From the entries below, collect every line that contains the string "height". Copy each of those lines in full.

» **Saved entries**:
◇ ◇ ◇ ◇ ◇ ◇ ◇
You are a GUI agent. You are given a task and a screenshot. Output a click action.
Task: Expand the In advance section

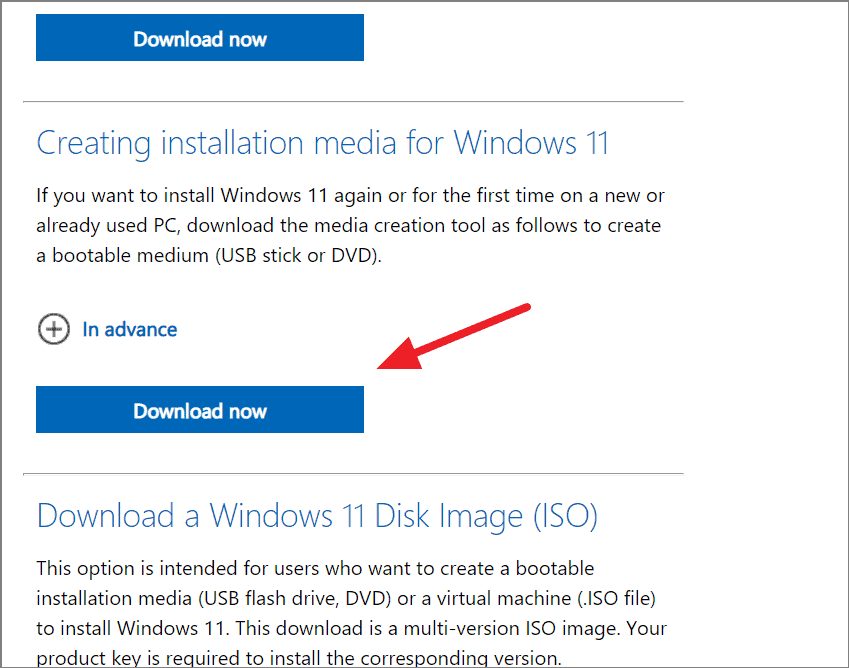click(129, 329)
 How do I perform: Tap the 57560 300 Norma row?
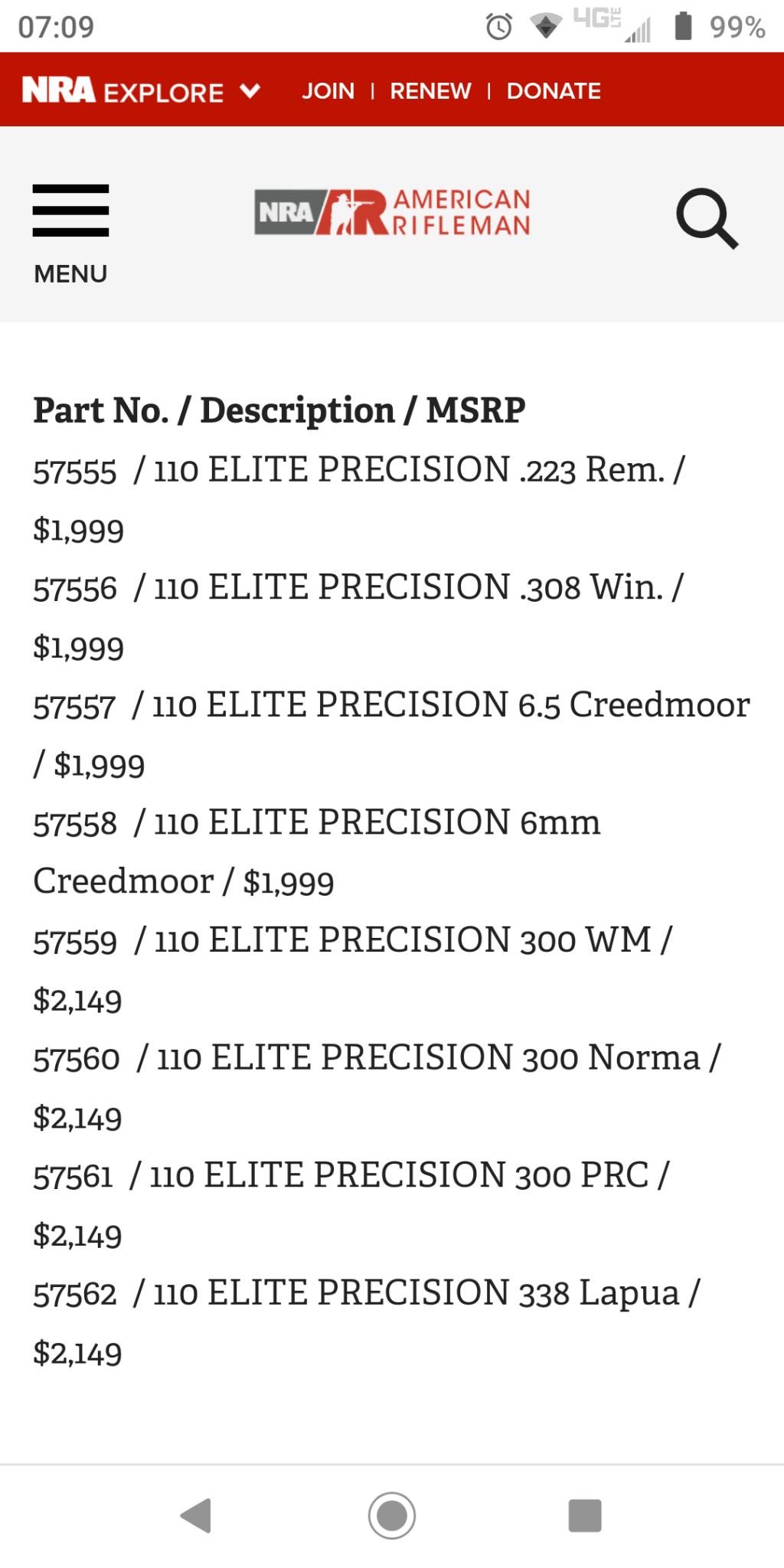377,1087
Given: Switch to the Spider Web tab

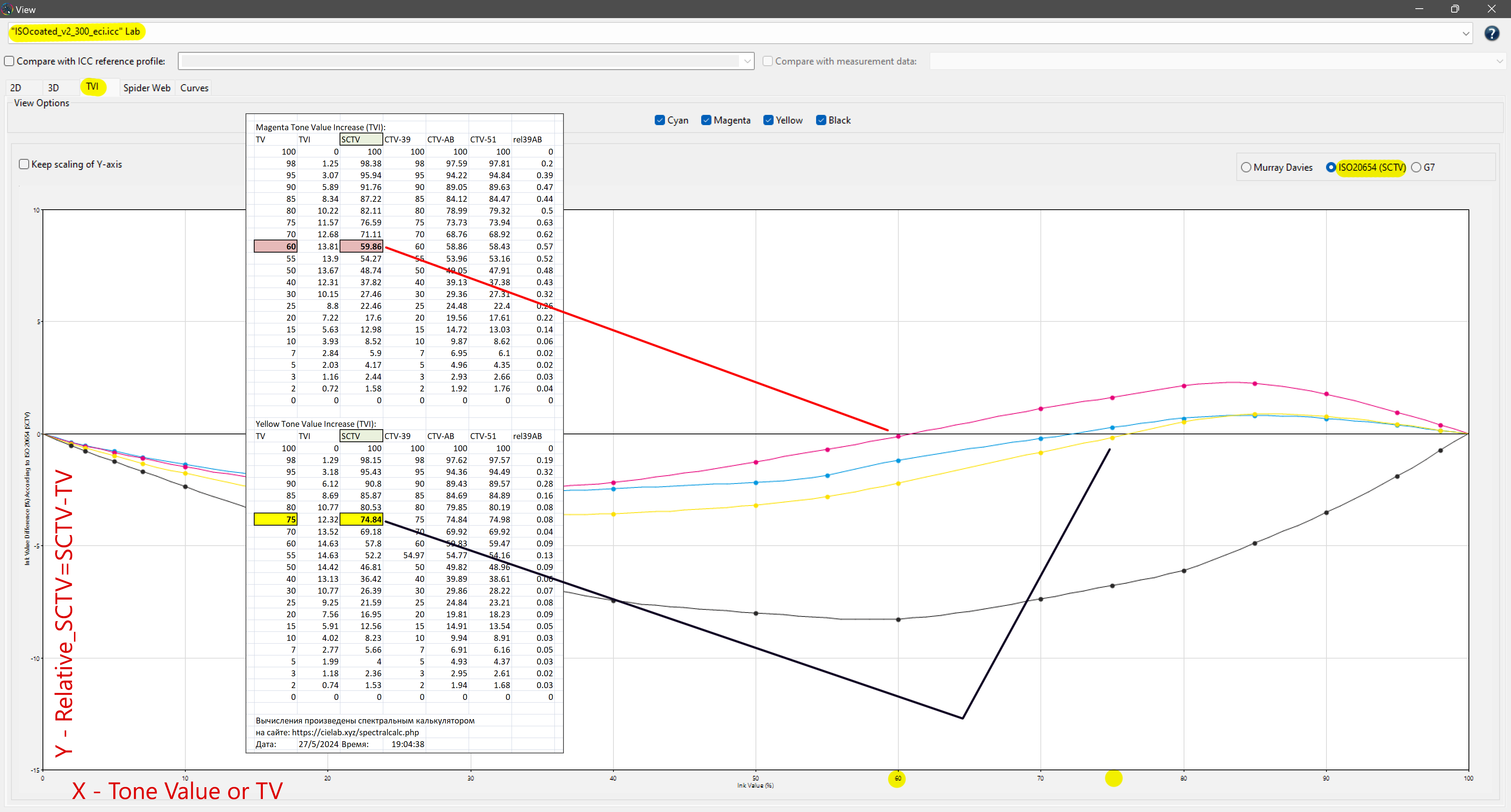Looking at the screenshot, I should [147, 88].
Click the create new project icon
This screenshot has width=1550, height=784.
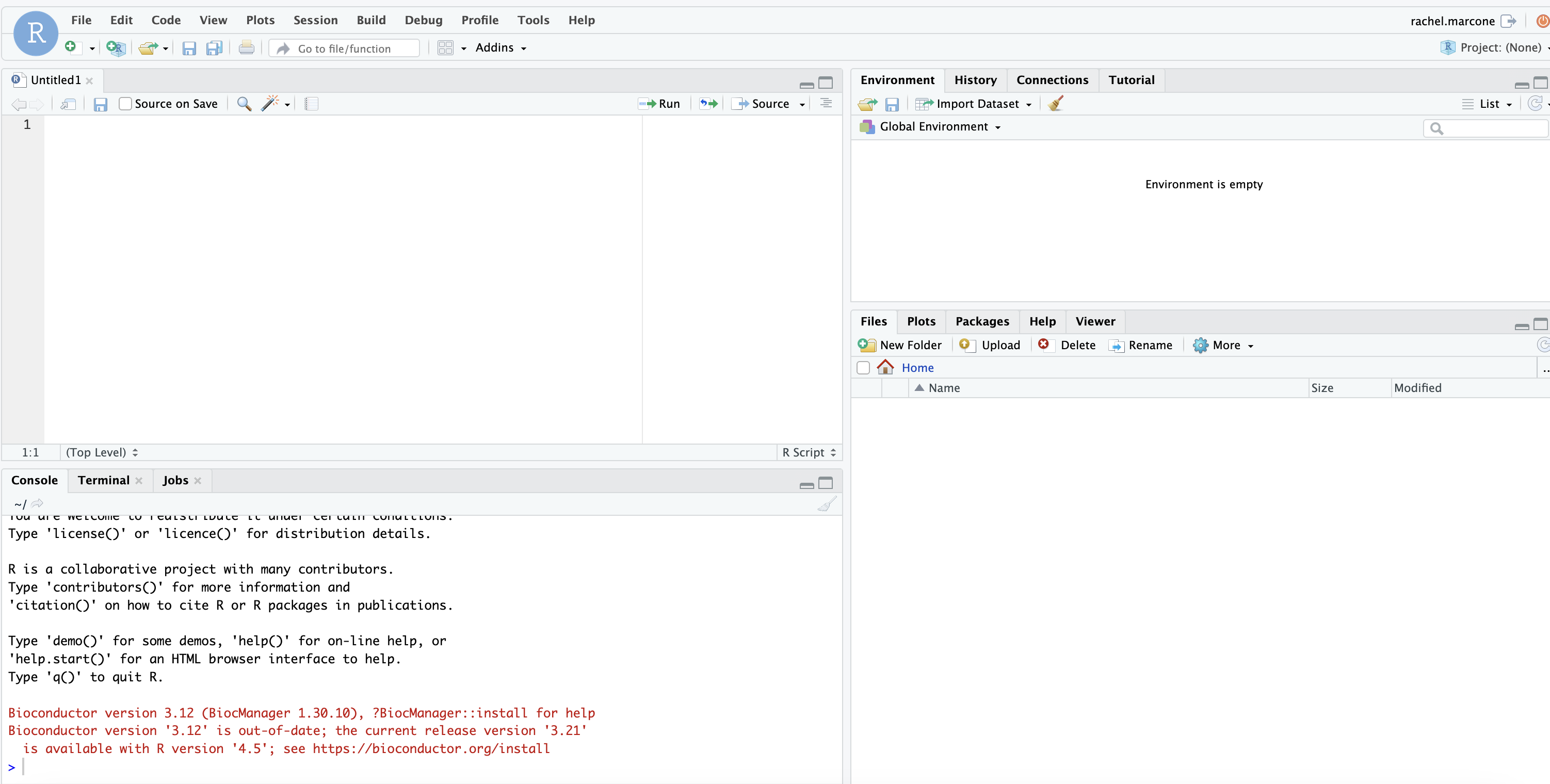pos(115,48)
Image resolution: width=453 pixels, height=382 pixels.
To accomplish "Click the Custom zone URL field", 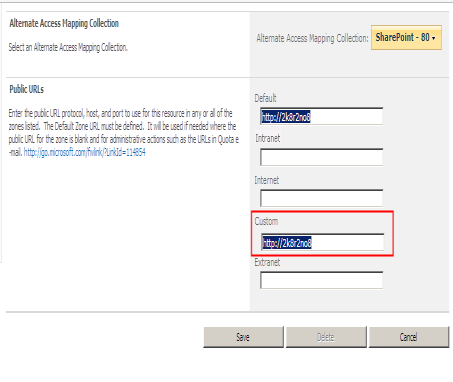I will click(x=323, y=242).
◇ ◇ ◇ ◇ ◇ ◇ ◇
» **TASK RESULT**:
This screenshot has width=1550, height=784.
Image resolution: width=453 pixels, height=382 pixels.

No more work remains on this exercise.